Fritz Mordechai Kaufmann (geboren 13. Dezember 1888 in Eschweiler; gestorben 2. März 1921 in Berlin) war ein deutscher Essayist und Autor über jüdische Volksmusik.

Max Friedrich Kaufmann war der zweite Sohn des Textilkaufmanns Hermann Kaufmann und der Rosa Gochsheimer, die in Eschweiler das Herrenbekleidungsgeschäft Gebrüder Kaufmann führten.[1] Sein Bruder Julius Kaufmann (1887–1955) musste 1934 mit seiner Familie nach Palästina emigrieren. Fritz und Julius Kaufmanns Engagement für das Judentum ging zeitweise getrennte Wege, die in der Auseinandersetzung um den Zionismus begründet waren.
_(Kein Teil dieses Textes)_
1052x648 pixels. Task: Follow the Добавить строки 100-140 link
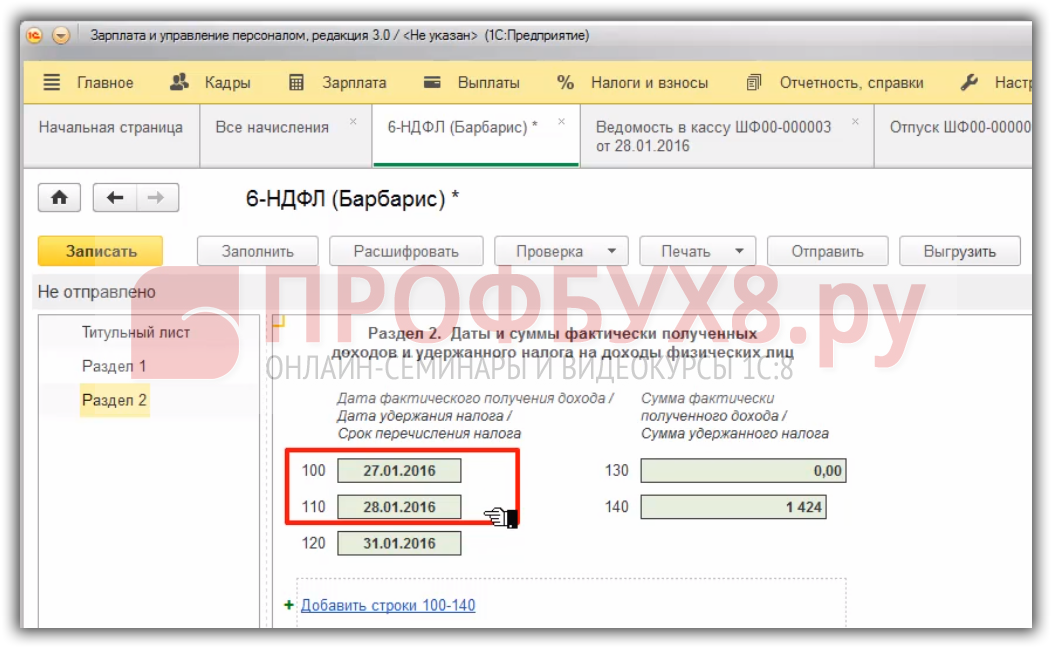click(388, 605)
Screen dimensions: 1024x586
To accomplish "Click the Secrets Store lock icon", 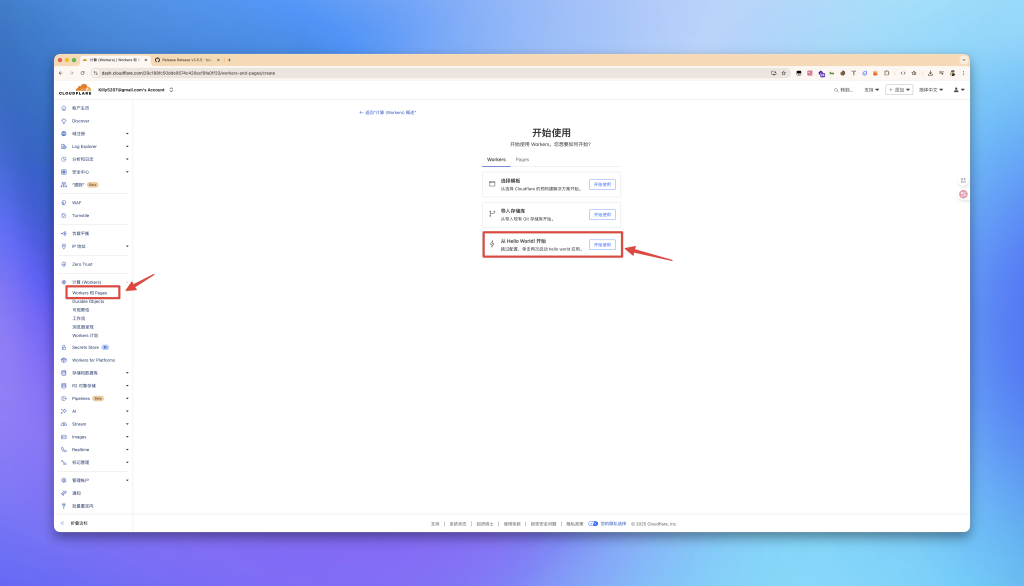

Fritz Kaufmann machte das Abitur in Eschweiler und studierte ab 1908 zwei Semester Medizin in Genf und dann Geschichte in München und Marburg, 1910 in Leipzig, wo er das Studium abbrach und sich für das Jiddisch sprechende Ostjudentum zu interessieren begann und die Sprache erlernte. Er engagierte sich für den Zionismus. 1912 heiratete er in Berlin die aus Odessa stammende Gesangsinterpretin jiddischer Lieder Rachel Kaganoff. Es erschienen nun von ihm erste Aufsätze in der Wochenzeitung Jüdische Rundschau.[2]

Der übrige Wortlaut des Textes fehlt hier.